Explorations in Sights and Sounds
Orginal Publication Date
1985
Journal Title
Explorations in Sights and Sounds
Volume
5
Issue
ess/vol5/iss1
First Page
84
Last Page
86
Abstract
During the last several years, the rapidly appearing volumes of the Dictionary of Literary Biography, particularly such specialized volumes as American Writers in Paris, 1920-1929 and American Realists and Naturalists, have become an important tool of my college library's reference section for American literature undergraduate students. Especially valuable is this new DLR for those of us who teach either a general multi-ethnic American literature or a specialized Jewish-American or Yiddish-American literature course.
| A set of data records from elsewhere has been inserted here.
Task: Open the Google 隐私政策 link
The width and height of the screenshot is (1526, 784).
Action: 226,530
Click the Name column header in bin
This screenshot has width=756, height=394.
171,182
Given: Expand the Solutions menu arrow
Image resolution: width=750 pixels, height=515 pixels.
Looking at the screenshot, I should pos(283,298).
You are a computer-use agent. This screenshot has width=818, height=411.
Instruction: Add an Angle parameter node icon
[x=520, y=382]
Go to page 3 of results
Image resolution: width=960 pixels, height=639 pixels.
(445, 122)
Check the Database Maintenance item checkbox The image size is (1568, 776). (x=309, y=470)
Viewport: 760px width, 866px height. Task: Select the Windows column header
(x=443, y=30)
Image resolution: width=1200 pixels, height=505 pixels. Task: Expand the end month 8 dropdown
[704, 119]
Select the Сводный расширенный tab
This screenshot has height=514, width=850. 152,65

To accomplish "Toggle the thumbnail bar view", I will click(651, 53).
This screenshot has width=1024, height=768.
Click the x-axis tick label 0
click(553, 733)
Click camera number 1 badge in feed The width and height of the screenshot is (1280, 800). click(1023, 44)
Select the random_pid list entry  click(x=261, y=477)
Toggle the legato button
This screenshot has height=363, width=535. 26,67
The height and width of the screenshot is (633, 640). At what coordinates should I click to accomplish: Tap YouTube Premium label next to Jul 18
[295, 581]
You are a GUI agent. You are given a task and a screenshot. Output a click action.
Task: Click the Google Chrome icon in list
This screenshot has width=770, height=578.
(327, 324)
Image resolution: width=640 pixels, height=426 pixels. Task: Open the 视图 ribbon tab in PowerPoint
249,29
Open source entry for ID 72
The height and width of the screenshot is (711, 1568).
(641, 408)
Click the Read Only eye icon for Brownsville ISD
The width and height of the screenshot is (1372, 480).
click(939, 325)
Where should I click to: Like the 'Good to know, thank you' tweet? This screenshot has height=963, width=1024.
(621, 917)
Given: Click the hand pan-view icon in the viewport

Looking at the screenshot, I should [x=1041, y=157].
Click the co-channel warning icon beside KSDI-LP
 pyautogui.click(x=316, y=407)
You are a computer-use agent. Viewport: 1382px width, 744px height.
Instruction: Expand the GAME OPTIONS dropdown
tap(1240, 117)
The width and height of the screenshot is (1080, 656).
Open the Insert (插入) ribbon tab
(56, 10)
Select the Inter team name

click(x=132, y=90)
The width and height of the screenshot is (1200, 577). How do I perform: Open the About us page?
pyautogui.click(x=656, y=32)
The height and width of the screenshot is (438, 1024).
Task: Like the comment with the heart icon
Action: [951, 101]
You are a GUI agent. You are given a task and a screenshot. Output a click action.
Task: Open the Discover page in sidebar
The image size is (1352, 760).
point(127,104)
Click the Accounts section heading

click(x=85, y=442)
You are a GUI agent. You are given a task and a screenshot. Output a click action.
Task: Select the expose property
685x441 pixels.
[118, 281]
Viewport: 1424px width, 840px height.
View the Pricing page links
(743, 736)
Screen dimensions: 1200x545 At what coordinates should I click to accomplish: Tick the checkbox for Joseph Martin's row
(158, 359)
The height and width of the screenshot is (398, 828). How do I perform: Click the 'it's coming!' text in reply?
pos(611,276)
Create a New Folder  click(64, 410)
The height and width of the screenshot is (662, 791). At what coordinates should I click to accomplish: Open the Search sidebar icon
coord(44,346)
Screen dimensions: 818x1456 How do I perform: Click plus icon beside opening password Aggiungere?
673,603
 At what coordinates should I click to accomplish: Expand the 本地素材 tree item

The fifty-one individual essays deal with all of the giants, including Bellow, Malamud, Doctorow, Mailer, Heller, and Roth as well as the much less well-known Gerald Green, Jay Neugeboren and Susan Fromberg Schaeffer. Daniel Walden, in an eminently sensible "Foreword," indicates that his method of selection was based on choosing those who wrote about the Jewish-American experience or whose work as shaped by "their Jewish cultural environment." He declares that "the importance of the American-Jewish experience in shaping a writer's fictional world ... has been crucial in my determination to include that author." His choices have been very good; all major writers are included. Beyond those, of course, each of us would pick and choose with wide variations; I see Walden's choices as middle of the road, considering the hundreds of productive writers across the cultural and political spectrum who are potential entrants to this volume.